The New Marxism Comes To Computer Games

Forget Thomas Piketty. Play To Build a Better Mousetrap.

The new "management game" To Build a Better Mousetrap takes its title from the famous misquotation of Emerson and ode to the American capitalist spirit, "Build a better mousetrap, and the world will beat a path to your door". It's the latest provocation from Paolo Pedercini, the game maker and activist who publishes as Molleindustria, and it arrives at a propitious moment. Marx is in. Left-ish literary journals are flourishing. Marxist economic critiques of the limits of neoliberal capitalism are ubiquitous. And Pedercini's game, a simple and savage little number released on International Worker's Day, fits right in.

You play as the unseen boss of a faceless corporation, and your job is to manipulate wages and hiring in order to maximize cheese: profits. You drag little Art Spiegelman mice—labor—right from the hiring line and into production and R+D. To succeed at the game, you have to reproduce the dynamics of modern industrial capitalism.
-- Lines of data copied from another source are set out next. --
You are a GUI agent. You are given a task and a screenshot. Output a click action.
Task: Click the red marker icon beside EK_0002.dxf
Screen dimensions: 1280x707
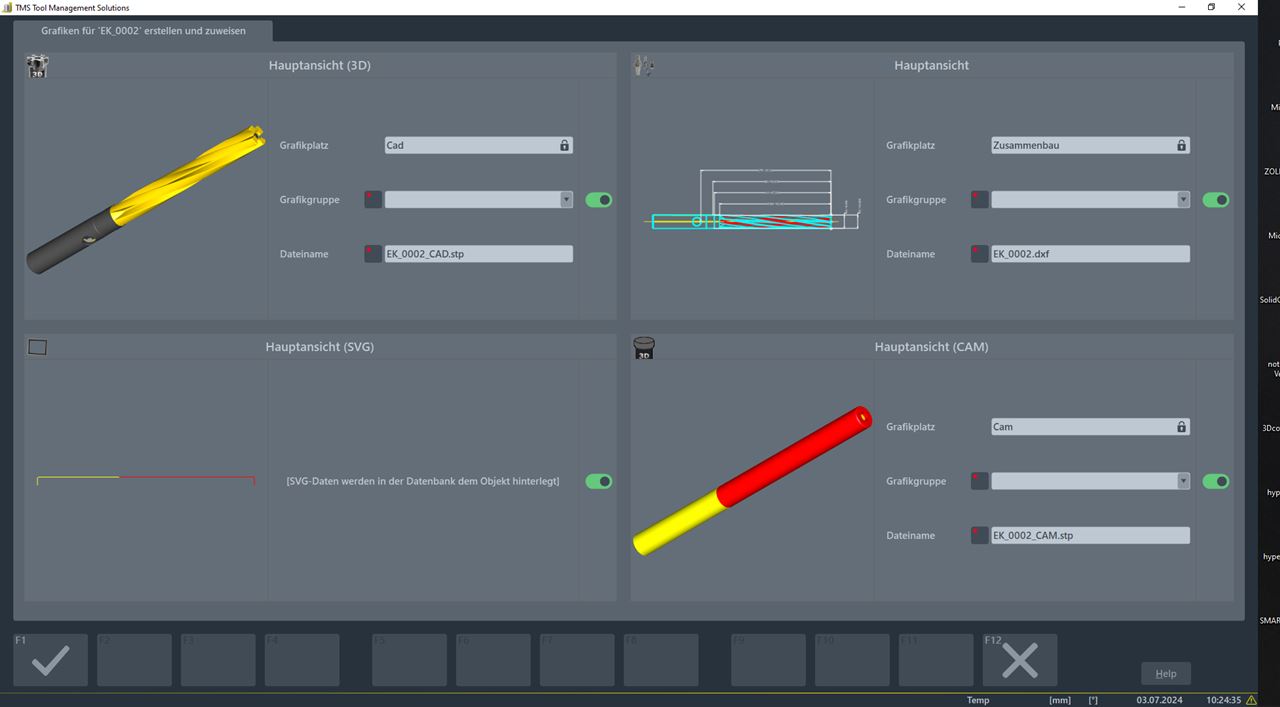pyautogui.click(x=979, y=253)
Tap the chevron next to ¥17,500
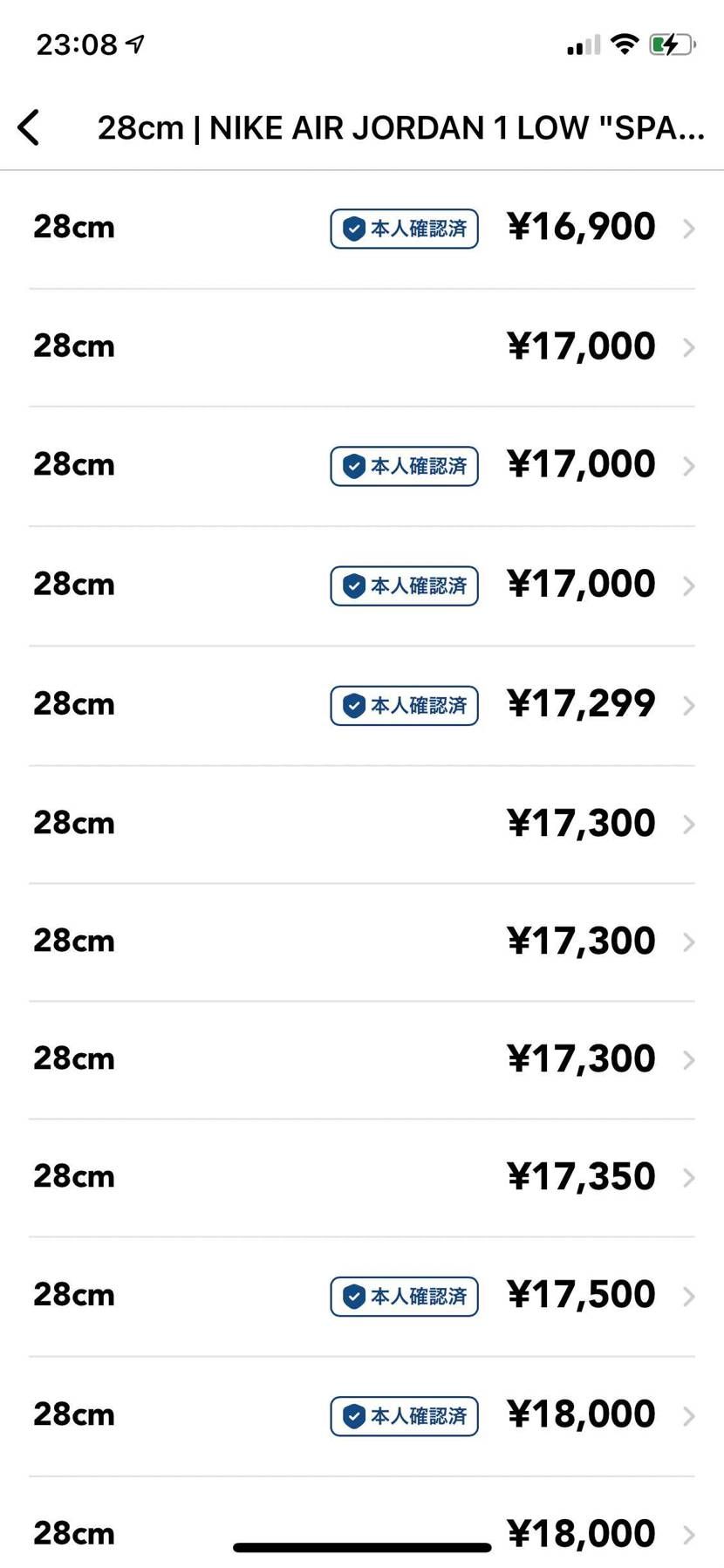Screen dimensions: 724x1568 click(688, 1296)
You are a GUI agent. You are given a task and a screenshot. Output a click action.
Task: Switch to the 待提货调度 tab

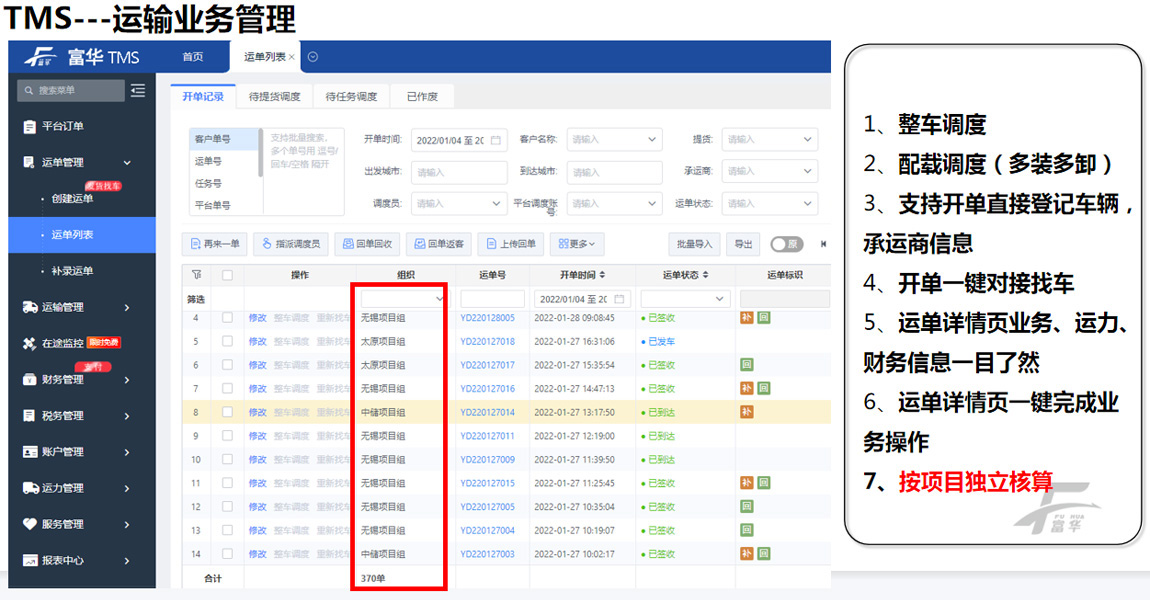274,96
Early on, this means setting wages high enough to prevent work stoppages but low enough to turn a profit. Later, it means automatizing production so you don't have to pay workers at all.

Political games have a tepid history, although Molleindustria previously made the drone pilot choose-your-own adventure Unmanned, one of the very best. In To Build a Better Mousetrap he's done something very difficult, which is to clearly, concisely and with a shockingly dark sense of humor explain the way that our economic system is gamed against working people, by making players recreate it. It's ingenious, not least because the only way for the mice to win is for you, the player, entrenched capital, to lose. How's that for a five minute Flash game?